Ist es vorteilhaft, wenn eine Person sowohl für IT als auch für Medizintechnik verantwortlich ist?
Mögel: Jein. Ich könnte Ihnen einige Kliniken nennen, in denen es per Beschluss einen Zusammenschluss von Medizintechnik und IT gab – heute sind dort IT und MT mehr getrennt denn je, auch wenn sie sich jetzt unter einer Führung befinden. Die Mitarbeiter bekämpfen sich und arbeiten teilweise gegeneinander. Wichtig ist viel mehr, dass sich IT- und MT-Mitarbeiter gegenseitig die Bälle zuspielen. So machen wir es bei Sana, weil wir festgestellt haben, dass es unwesentlich ist, ob die Abteilungen zu organisatorischen Einheiten verschmolzen sind. Viel wichtiger ist, dass sie vernünftig miteinander arbeiten, sprechen und letztendlich eine funktionale Einheit bilden. Wir haben ein gemeinsames Projektmanagement zwischen Sana IT und Sana Medizintechnischem Servicezentrum. Wir gehen Projekte gemeinsam an, schauen, wer welche Ressourcen hat, sodass auch mal ein MT-Mitarbeiter ein „IT-lastigeres Problem” übernimmt oder umgekehrt.

Antwi-Schultze-Lebenstedt: Interessanterweise gibt es in unseren Risikomanagement-Kursen immer mehr Medizintechniker, die ein Zusatzstudium in der IT absolviert haben. Viele haben sogar neben ihrem MT-Studium ein kleines IT-Unternehmen aufgebaut. Die Grenzen scheinen also zu verschwimmen – zumindest bei den unter 30-Jährigen.

Hiller: Darf ich an dieser Stelle ein Rezept empfehlen: Am besten ist eine Matrixorganisation – für jedes Thema bildet sich ein Experten-Tandem aus einem ITler und einem Medizintechniker. Zwei sind für die PACS-Systeme zuständig, zwei für die Ultraschallsysteme und so weiter und so fort. Mit einer solchen Matrix kann man nur gewinnen. Denn man braucht einen Medizintechniker und einen ITler, weil der eine nicht weiß, was ein VMware Server ist, und der andere den Begriff Ableitstrom nicht kennt.

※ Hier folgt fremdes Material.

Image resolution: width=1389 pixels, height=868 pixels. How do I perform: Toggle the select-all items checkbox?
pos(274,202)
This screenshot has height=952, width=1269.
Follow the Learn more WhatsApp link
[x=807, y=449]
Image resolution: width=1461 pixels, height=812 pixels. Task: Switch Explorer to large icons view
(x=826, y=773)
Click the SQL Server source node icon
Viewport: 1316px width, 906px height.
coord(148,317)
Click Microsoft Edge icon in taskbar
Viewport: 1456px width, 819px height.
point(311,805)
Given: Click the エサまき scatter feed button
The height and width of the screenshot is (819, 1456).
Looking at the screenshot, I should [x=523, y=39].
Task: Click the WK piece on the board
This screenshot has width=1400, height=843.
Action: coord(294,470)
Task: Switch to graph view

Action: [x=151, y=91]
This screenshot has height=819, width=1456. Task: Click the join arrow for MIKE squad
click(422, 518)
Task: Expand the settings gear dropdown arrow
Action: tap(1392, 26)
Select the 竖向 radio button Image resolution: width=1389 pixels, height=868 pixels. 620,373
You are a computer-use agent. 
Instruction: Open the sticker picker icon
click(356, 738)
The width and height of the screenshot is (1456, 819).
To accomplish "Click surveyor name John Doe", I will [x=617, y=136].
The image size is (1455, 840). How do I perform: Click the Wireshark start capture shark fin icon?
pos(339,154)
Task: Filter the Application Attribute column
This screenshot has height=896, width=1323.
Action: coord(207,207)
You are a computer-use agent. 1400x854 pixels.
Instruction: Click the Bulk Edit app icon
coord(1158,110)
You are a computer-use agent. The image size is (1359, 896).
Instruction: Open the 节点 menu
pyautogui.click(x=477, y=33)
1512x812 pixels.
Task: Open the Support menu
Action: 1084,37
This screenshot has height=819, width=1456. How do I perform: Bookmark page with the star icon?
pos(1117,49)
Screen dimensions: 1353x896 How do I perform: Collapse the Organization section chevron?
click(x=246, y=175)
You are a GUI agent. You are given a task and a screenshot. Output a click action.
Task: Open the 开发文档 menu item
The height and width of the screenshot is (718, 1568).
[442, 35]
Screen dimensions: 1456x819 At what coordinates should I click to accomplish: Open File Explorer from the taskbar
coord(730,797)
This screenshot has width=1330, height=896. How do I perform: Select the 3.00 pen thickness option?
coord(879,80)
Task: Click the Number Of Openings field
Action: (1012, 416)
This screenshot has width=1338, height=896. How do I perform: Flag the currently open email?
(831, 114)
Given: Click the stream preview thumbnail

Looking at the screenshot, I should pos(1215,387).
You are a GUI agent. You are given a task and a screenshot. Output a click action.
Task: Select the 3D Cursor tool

Da wir bei Rezepten sind: Wie würden Sie für unsere Leser die Message-to-go zusammenfassen?
Gärtner: Die Geschäftsführung sollte für Beschaffungen von vernetzten Medizinprodukten einen Prozess etablieren und durchsetzen, mit dem alle beteiligten Berufsgruppen die Beschaffungen abstimmen und planen. So können nicht nur die finanziellen Auswirkungen sauber geklärt werden: Es lässt sich auch im Vorfeld das Risikomanagement anstoßen. Für die Umsetzung der Beschaffung und Installation komplexer, vernetzter Medizinprodukte sollte dann ein Projektleiter verantwortlich sein, der zugleich das Risikomanagement mit den beteiligten Berufsgruppen durchführen kann. Das bedeutet, ein Projektmanagement mit Risikomanagement einzuführen beziehungsweise vorhandene Organisationsstrukturen und -prozesse auszubauen. Das ist Aufgabe der Geschäftsleitung. Mit dieser Formulierung kann man ihr die Strategie vorgeben. Punkt. Kommen Sie nicht mit Tabellen, Risiken, Aktenordnern – das liest kein Mensch.

Hiller: Der Vorteil dieser Strategie: Der Geschäftsführer ist frei von fahrlässigem Verhalten. Er kann durchatmen.

Gärtner: Oder wollen Sie es kürzer? Risikomanagement? Chefsache! Das wäre doch eine tolle Überschrift.